SDF and Dataset Workflows

SdfDataset builds a lightweight index of SDF record byte ranges, so individual records and chunks can be read without loading an entire file into memory. Molfile-only readers such as Molecule.read_mol() follow RDKit MolFromMolBlock boundaries: they stop after the first M END line and leave trailing SDF data fields to the SDF APIs.

from cosmolkit import SdfDataset

dataset = SdfDataset.open("library.sdf")
print(len(dataset))

record = dataset[0]
mol = record.molecule()

for batch in dataset.batches(size=1024, errors="keep", n_jobs=8):
    smiles = batch.to_smiles_list()

Conformer Generation And Optimization

from cosmolkit import EmbedParameters, Molecule

mol = Molecule.from_smiles("CC(=O)NC").with_hydrogens()

params = EmbedParameters.etkdg_v3()
params.random_seed = 0xF00D
params.num_threads = 1
params.track_failures = True

embedded = mol.with_3d_conformer(params)
print(embedded.num_conformers())
print(embedded.coordinates_3d().shape)
print(params.failures)

multi = mol.with_3d_conformers(5, params)
print(multi.num_conformers())

if embedded.has_uff_params():
    uff = embedded.with_uff_optimized(max_iters=200)
    print(uff.energy())

if embedded.has_mmff_params():
    mmff = embedded.with_mmff_optimized(max_iters=200)
    print(mmff.needs_more())

|---|

▶ **EXERCISE TASK 1**: In the SDF workflow text, where do Molfile-only readers such as Molecule.read_mol() stop reading?

▶ **RECORDS PROVIDED**:
|---|

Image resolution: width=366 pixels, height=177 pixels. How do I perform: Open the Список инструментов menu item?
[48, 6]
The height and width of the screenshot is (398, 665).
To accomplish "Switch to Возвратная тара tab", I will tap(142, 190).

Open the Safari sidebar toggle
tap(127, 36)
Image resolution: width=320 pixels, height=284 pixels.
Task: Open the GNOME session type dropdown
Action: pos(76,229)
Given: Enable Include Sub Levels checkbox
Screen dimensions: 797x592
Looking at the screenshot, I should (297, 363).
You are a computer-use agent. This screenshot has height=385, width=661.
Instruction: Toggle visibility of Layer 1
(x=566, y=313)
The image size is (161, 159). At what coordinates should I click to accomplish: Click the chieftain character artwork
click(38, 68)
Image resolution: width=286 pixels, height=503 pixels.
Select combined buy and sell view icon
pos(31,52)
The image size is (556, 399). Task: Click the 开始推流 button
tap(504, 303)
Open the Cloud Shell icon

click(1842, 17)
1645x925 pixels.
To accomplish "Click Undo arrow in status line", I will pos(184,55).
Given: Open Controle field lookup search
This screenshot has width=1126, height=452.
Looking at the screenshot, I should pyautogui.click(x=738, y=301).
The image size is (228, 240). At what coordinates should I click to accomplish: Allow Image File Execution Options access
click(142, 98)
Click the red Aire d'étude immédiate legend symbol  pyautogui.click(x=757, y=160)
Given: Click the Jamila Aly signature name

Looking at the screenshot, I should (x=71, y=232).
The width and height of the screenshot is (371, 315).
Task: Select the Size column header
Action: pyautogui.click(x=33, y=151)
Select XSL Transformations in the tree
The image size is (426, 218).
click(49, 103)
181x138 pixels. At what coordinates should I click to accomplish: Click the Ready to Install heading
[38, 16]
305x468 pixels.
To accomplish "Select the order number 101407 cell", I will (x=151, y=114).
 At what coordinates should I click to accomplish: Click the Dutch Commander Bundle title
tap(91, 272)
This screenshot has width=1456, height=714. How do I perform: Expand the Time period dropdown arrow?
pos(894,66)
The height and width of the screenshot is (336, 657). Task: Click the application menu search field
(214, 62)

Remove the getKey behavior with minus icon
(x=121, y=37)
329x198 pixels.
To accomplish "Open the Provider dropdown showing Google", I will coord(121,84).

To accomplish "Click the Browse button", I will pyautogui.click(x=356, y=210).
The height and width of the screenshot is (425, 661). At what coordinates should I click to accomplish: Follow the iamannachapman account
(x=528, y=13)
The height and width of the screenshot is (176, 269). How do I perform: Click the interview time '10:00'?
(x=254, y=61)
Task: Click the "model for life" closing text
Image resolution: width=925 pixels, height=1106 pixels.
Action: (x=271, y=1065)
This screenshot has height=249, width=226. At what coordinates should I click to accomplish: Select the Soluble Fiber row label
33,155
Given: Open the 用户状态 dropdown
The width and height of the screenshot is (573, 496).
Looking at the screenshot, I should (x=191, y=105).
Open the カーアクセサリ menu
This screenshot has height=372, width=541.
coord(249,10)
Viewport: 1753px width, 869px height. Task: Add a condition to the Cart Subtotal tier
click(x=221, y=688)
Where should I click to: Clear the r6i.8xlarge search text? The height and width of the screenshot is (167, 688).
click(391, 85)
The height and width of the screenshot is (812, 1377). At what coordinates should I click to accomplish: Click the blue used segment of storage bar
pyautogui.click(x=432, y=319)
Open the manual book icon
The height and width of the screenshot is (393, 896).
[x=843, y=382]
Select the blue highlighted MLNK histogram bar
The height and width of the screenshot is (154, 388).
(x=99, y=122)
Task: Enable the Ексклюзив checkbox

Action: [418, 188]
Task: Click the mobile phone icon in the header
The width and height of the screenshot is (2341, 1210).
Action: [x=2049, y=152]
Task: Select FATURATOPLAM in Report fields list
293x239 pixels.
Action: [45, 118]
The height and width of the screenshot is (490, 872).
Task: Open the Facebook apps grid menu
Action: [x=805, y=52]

|---|

▶ **EXERCISE TASK 2**: Convert the stretch of entries from the line containing "Task: Select FATURATOPLAM" through the end of the entries into a JSON list of strings, one string per line, with blank lines left out.

▶ **CORRECT RESPONSE 1**: They stop after the first M END line.

▶ **CORRECT RESPONSE 2**:
[
  "Task: Select FATURATOPLAM in Report fields list",
  "293x239 pixels.",
  "Action: [45, 118]",
  "The height and width of the screenshot is (490, 872).",
  "Task: Open the Facebook apps grid menu",
  "Action: [x=805, y=52]"
]